**** Provided material ****

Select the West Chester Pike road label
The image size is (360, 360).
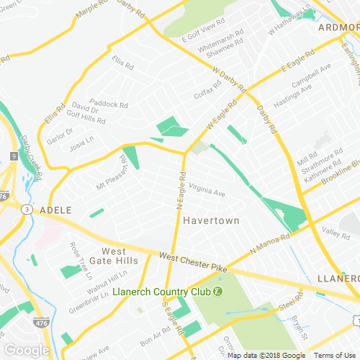[x=193, y=261]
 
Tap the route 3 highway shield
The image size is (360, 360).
[x=26, y=209]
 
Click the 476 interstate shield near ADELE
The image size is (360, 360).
[x=5, y=195]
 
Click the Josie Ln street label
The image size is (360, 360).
[x=81, y=144]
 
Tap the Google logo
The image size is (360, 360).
[x=26, y=350]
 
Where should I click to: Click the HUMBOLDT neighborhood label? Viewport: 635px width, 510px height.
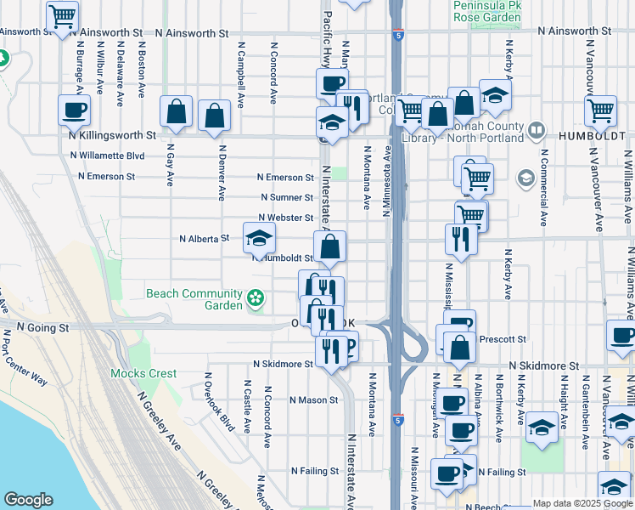[x=593, y=135]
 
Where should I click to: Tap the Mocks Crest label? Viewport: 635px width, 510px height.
[x=143, y=373]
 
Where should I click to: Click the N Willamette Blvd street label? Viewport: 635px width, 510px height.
[x=108, y=156]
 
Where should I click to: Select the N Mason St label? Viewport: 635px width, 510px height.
[x=314, y=400]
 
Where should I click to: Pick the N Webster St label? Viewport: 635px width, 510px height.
[x=286, y=218]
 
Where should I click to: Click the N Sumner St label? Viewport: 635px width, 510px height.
[x=287, y=197]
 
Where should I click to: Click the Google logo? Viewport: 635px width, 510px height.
[x=28, y=500]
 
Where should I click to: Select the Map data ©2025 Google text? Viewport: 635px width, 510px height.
[x=582, y=503]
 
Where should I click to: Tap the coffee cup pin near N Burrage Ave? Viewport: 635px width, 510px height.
[x=74, y=110]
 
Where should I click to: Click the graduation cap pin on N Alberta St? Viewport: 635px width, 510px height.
[x=260, y=238]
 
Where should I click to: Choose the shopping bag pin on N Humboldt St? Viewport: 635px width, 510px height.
[x=330, y=247]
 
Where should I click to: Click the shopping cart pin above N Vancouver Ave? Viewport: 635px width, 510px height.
[x=600, y=110]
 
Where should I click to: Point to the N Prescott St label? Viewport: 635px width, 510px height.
[x=503, y=339]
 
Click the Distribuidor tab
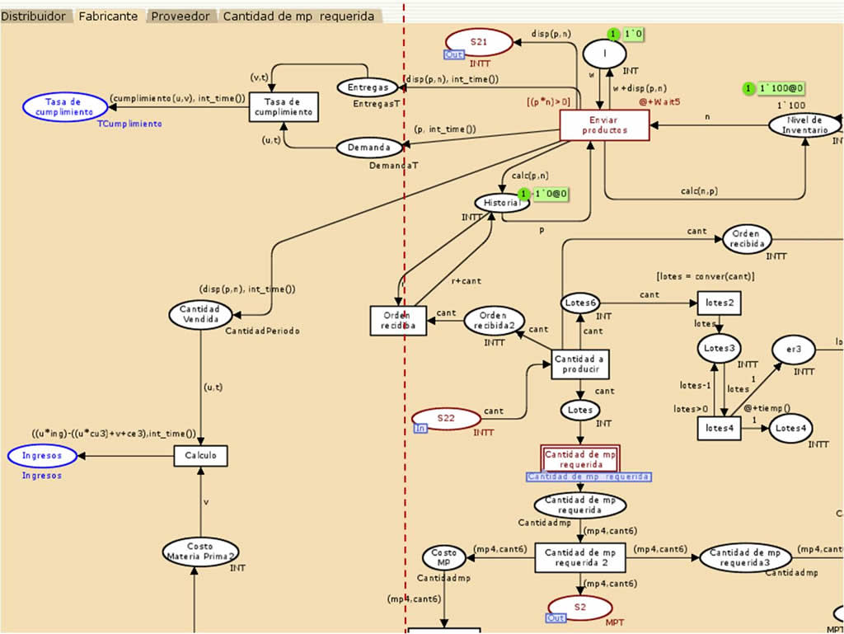[33, 16]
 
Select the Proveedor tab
[180, 16]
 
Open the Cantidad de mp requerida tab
[298, 16]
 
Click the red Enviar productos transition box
[604, 125]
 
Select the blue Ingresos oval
[42, 455]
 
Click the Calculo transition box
[200, 455]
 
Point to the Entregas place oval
[368, 87]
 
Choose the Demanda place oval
[368, 148]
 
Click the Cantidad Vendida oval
[201, 313]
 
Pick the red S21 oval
[479, 42]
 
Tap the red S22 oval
[446, 418]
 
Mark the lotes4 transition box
[718, 428]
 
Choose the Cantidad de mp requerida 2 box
[580, 557]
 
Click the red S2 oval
[580, 608]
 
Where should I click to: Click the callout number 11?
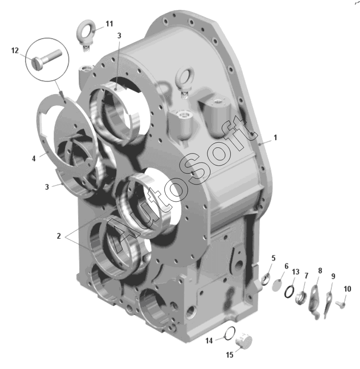(x=109, y=24)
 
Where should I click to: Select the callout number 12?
(x=15, y=50)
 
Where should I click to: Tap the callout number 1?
(x=275, y=138)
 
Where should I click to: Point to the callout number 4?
(x=34, y=159)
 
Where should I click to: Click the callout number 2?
(x=59, y=236)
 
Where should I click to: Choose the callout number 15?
(x=229, y=355)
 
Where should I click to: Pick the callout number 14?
(x=209, y=340)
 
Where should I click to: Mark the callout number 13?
(x=295, y=272)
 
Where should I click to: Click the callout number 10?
(x=347, y=289)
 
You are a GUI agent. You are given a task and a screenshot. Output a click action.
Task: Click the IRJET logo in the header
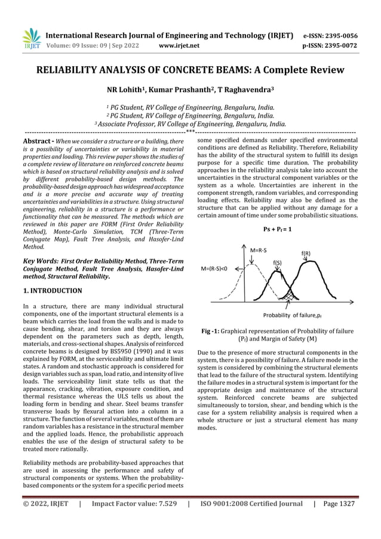coord(30,38)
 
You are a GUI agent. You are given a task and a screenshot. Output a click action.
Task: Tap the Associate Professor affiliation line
coord(190,124)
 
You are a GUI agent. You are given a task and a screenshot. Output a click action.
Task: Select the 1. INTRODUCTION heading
coord(53,291)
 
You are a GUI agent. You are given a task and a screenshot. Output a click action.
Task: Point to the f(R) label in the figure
coord(305,253)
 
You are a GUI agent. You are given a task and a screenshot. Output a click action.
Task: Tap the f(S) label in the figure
coord(278,262)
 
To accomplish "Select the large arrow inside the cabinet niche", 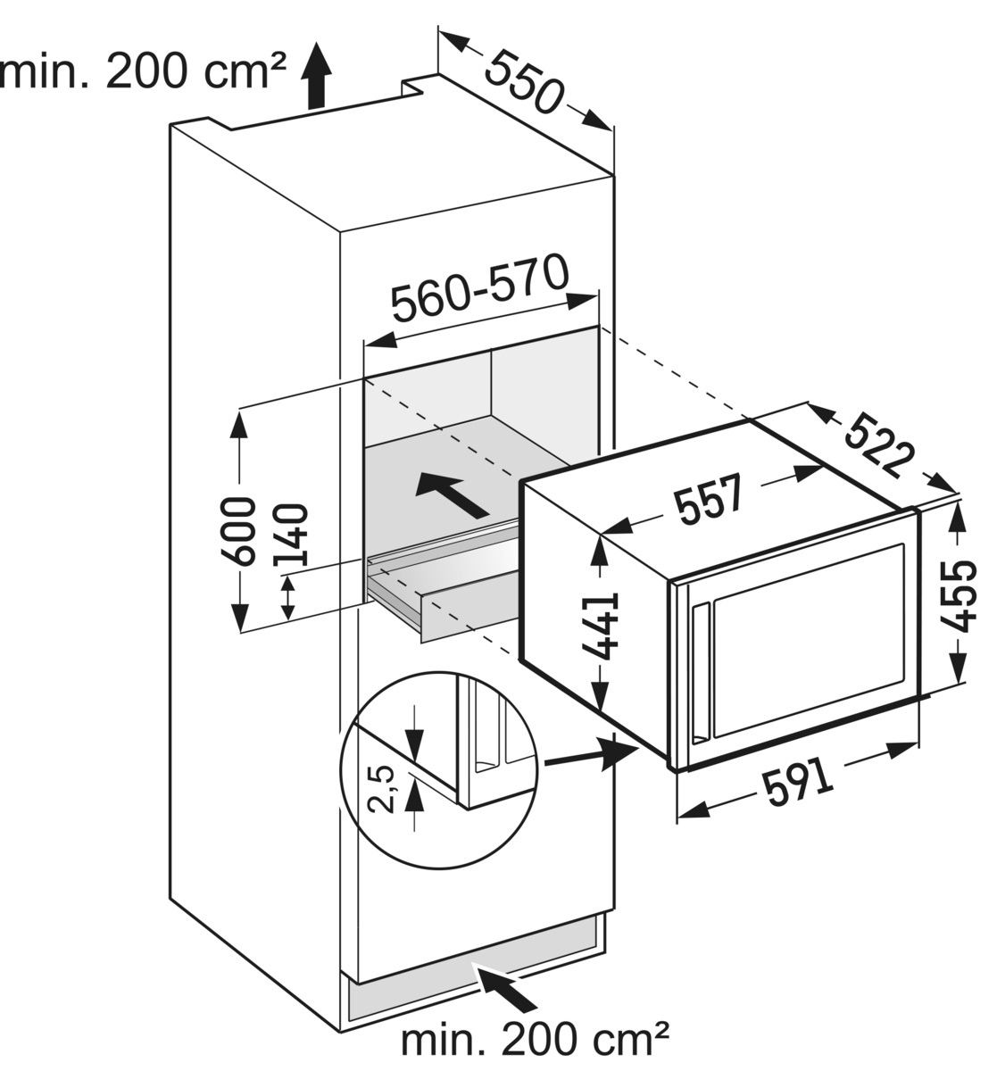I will tap(453, 496).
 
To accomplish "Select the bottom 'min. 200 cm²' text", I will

****

Objective =
Output the lines of the records as a JSON list of strings, one string per line and no blank lines, beginning at the line that contains "Open the Cantidad de mp requerida tab" and stopping after the line that contains "coord(30,38)". Omit the pictures.

Exercise response =
[
  "Open the Cantidad de mp requerida tab",
  "[298, 16]",
  "Click the red Enviar productos transition box",
  "[604, 125]",
  "Select the blue Ingresos oval",
  "[42, 455]",
  "Click the Calculo transition box",
  "[200, 455]",
  "Point to the Entregas place oval",
  "[368, 87]",
  "Choose the Demanda place oval",
  "[368, 148]",
  "Click the Cantidad Vendida oval",
  "[201, 313]",
  "Pick the red S21 oval",
  "[479, 42]",
  "Tap the red S22 oval",
  "[446, 418]",
  "Mark the lotes4 transition box",
  "[718, 428]",
  "Choose the Cantidad de mp requerida 2 box",
  "[580, 557]",
  "Click the red S2 oval",
  "[580, 608]",
  "Where should I click to: Click the callout number 11?",
  "(x=109, y=24)",
  "Where should I click to: Select the callout number 12?",
  "(x=15, y=50)",
  "Where should I click to: Tap the callout number 1?",
  "(x=275, y=138)",
  "Where should I click to: Point to the callout number 4?",
  "(x=34, y=159)",
  "Where should I click to: Click the callout number 2?",
  "(x=59, y=236)",
  "Where should I click to: Choose the callout number 15?",
  "(x=229, y=355)",
  "Where should I click to: Pick the callout number 14?",
  "(x=209, y=340)",
  "Where should I click to: Mark the callout number 13?",
  "(x=295, y=272)",
  "Where should I click to: Click the callout number 10?",
  "(x=347, y=289)",
  "You are a GUI agent. You are given a task and a screenshot. Output a click action.",
  "Task: Click the IRJET logo in the header",
  "coord(30,38)"
]